Manuherikia Temporal range: Early Miocene 19–16 Ma PreꞒ Ꞓ O S D C P T J K Pg N ↓

Scientific classification
- Kingdom: Animalia
- Phylum: Chordata
- Class: Aves
- Order: Anseriformes
- Superfamily: Anatoidea
- Family: Anatidae
- Subfamily: †Dendrocheninae Livezey & Martin 1988
- Genus: †Manuherikia Worthy et al., 2007
- Species: M. lacustrina Worthy et al., 2007; M. minuta Worthy et al., 2007; M. douglasi Worthy et al., 2008; M. primadividua Worthy et al., 2021;

= Manuherikia (bird) =

Extinct genus of birds

Manuherikia is a genus of extinct species of ducks from the Miocene of New Zealand. It was described from fossil material of the Saint Bathans Fauna, in the lower Bannockburn Formation of the Manuherikia Group, found by the Manuherikia River in the Central Otago region of the South Island.
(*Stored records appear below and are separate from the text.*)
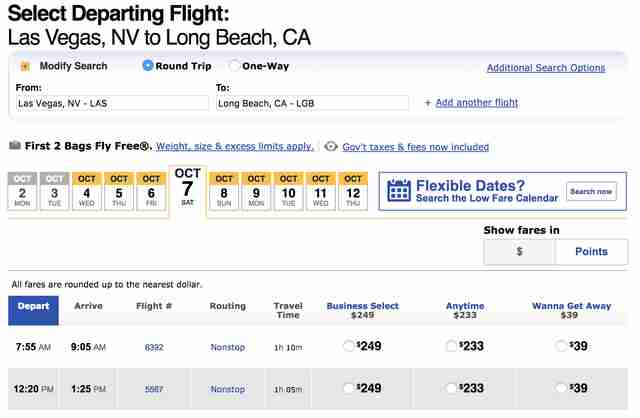Choose $233 Anytime fare for 7:55 AM flight
The image size is (640, 418).
(451, 346)
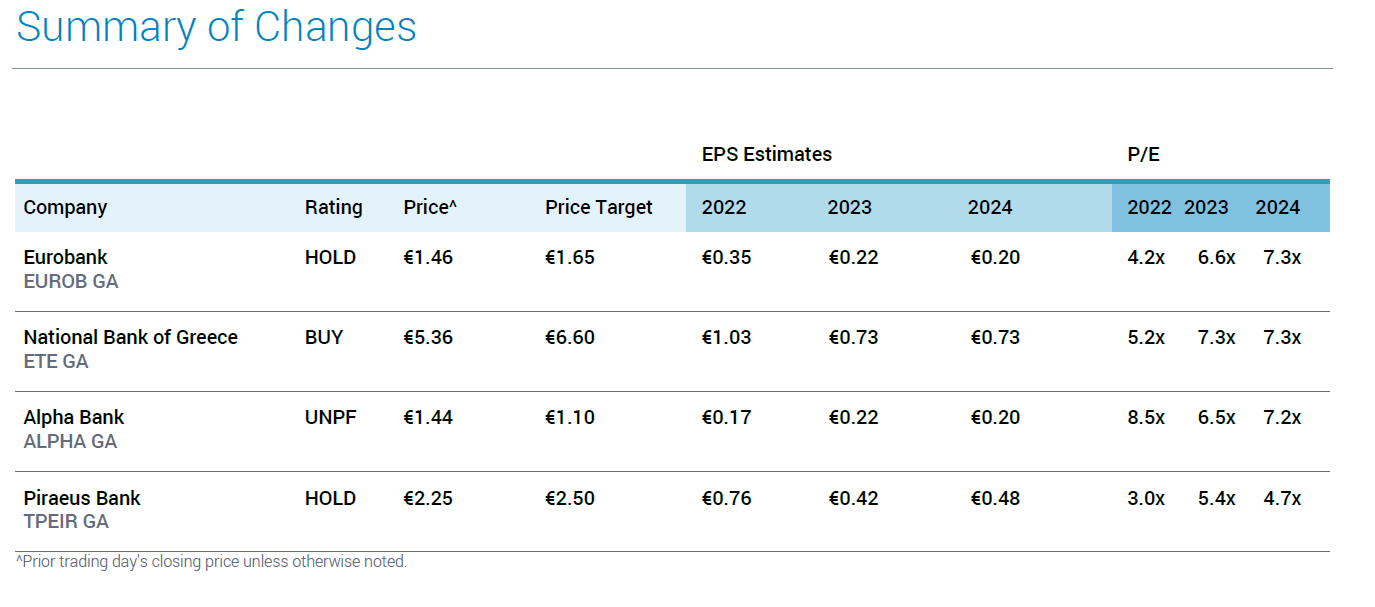The height and width of the screenshot is (607, 1375).
Task: Click the EPS Estimates group label
Action: (x=766, y=154)
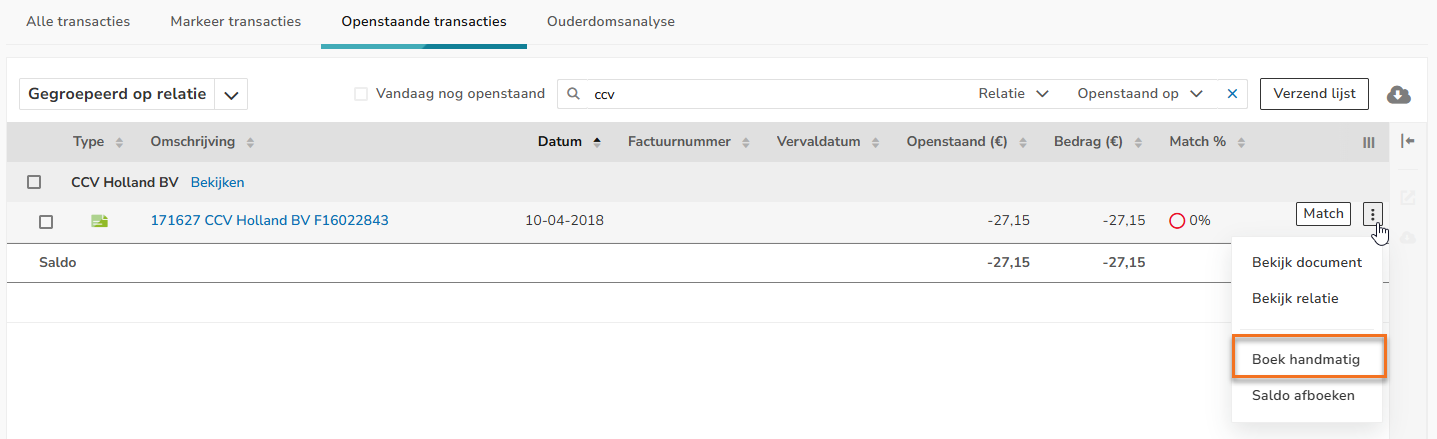
Task: Tick the checkbox for transaction 171627
Action: (x=46, y=222)
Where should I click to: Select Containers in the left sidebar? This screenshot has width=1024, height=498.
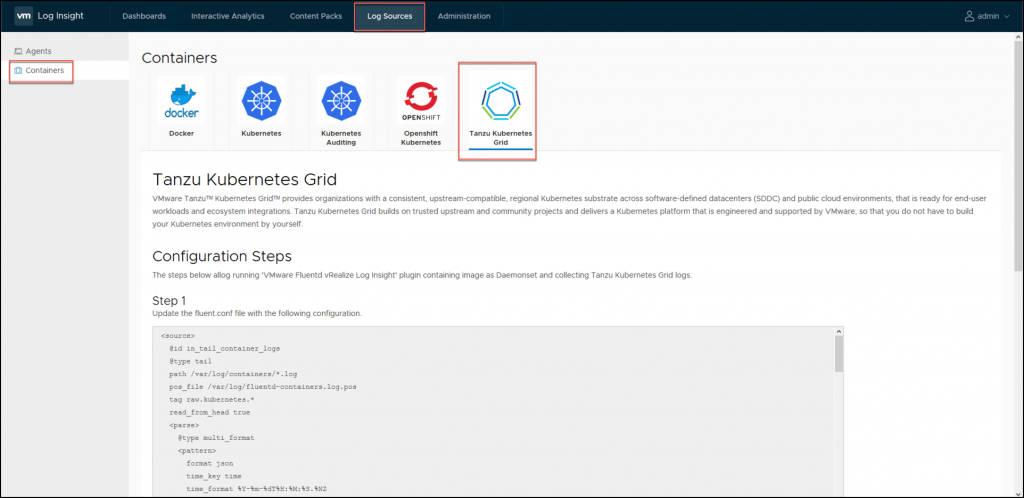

The genus name comes from the name of the geological formation in which the fossils were found and, ultimately, from the Manuherikia River and its valley.

==Species==
Described species are:

- Manuherikia lacustrina Worthy et al., 2007 – Described from a complete left humerus collected from a Saint Bathans Fauna site on Home Hills Station, it was about the same size as an Australasian shoveler. It is the most abundant of the birds found in the Manuherikia Group deposits. Examination of its relatively plentiful remains indicate that, structurally, it was a specialist diver. Its specific epithet refers to the lacustrine source of the sediments in which its remains were found.
- Manuherikia minuta Worthy et al., 2007 – Described from a complete left humerus collected from a Saint Bathans Fauna site on Home Hills Station, it was a very small duck, being slightly smaller than a pink-eared duck. Its specific epithet refers to its extremely small size.
- Manuherikia douglasi Worthy et al., 2008 – Described from a complete right humerus and four ulnae collected from a Saint Bathans Fauna site near the Manuherikia River, it was the largest of the three species in its genus. Its specific epithet honours geologist Barry Douglas, the original discoverer of bird fossils in the Manuherikia Group sediments.
- Manuherikia primadividua Worthy et al., 2021 – Described from many limb bones and parts of the skull collected from the Saint Bathans Fauna site near the Manuherikia River.